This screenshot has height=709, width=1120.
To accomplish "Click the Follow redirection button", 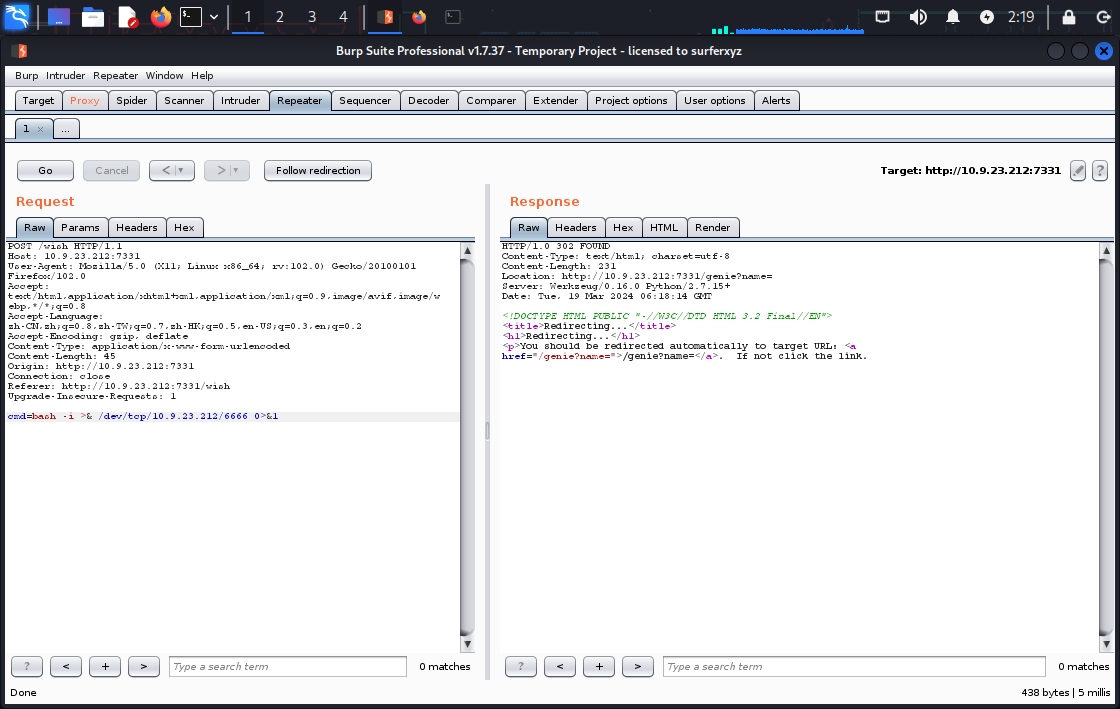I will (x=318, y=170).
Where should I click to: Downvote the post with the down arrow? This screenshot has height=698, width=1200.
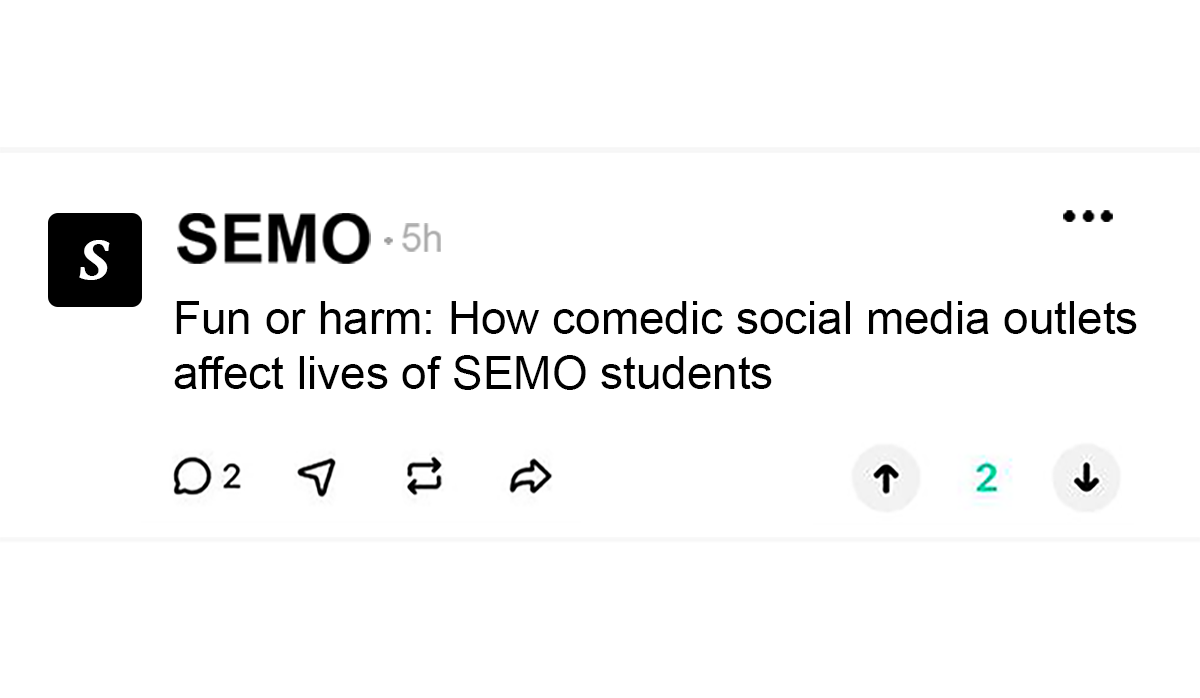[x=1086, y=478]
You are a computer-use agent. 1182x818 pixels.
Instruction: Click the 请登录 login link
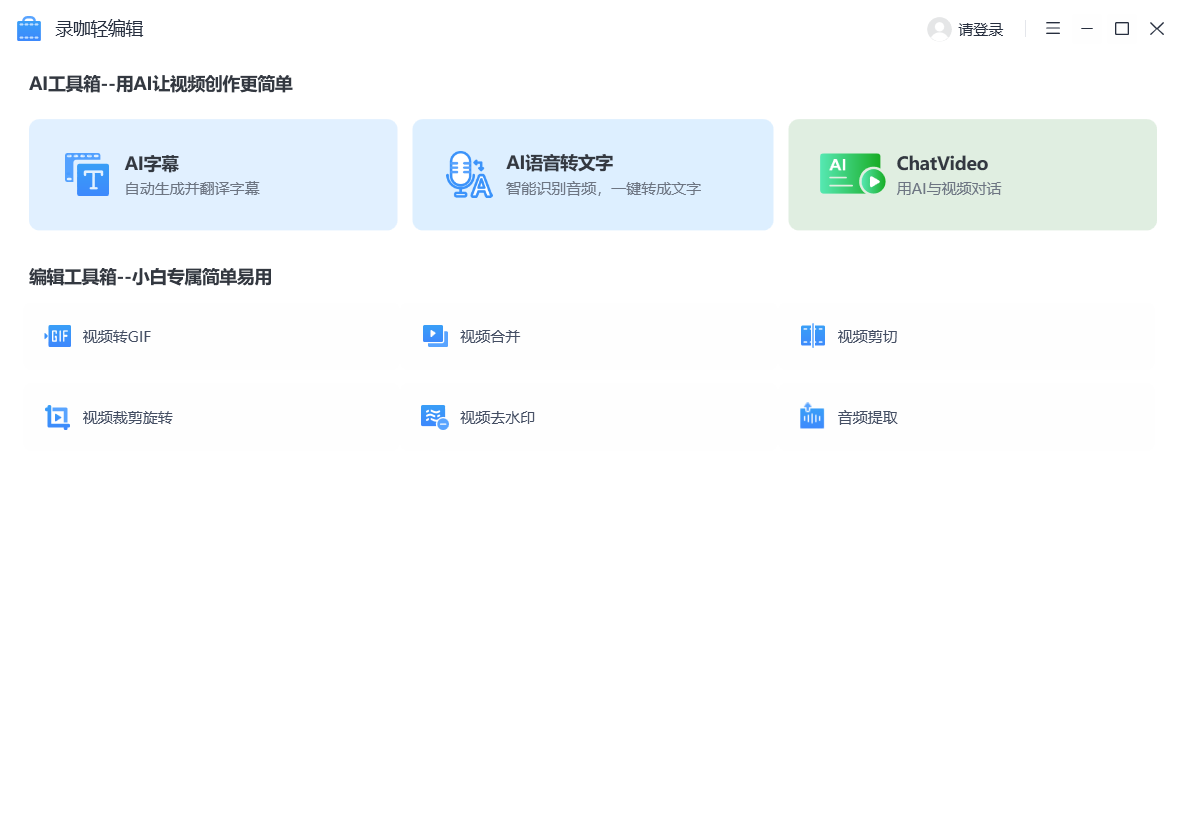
* * *
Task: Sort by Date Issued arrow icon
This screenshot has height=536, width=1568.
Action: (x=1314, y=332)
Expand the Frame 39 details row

AIM OF THE EXERCISE — Copy out verbatim the rows from the line with "You are a computer-use" up to and including the line with "Instruction: Click the 请登录 login link".

RIGHT ANSWER —
You are a computer-use agent. 1182x818 pixels.
Instruction: Click the 请登录 login link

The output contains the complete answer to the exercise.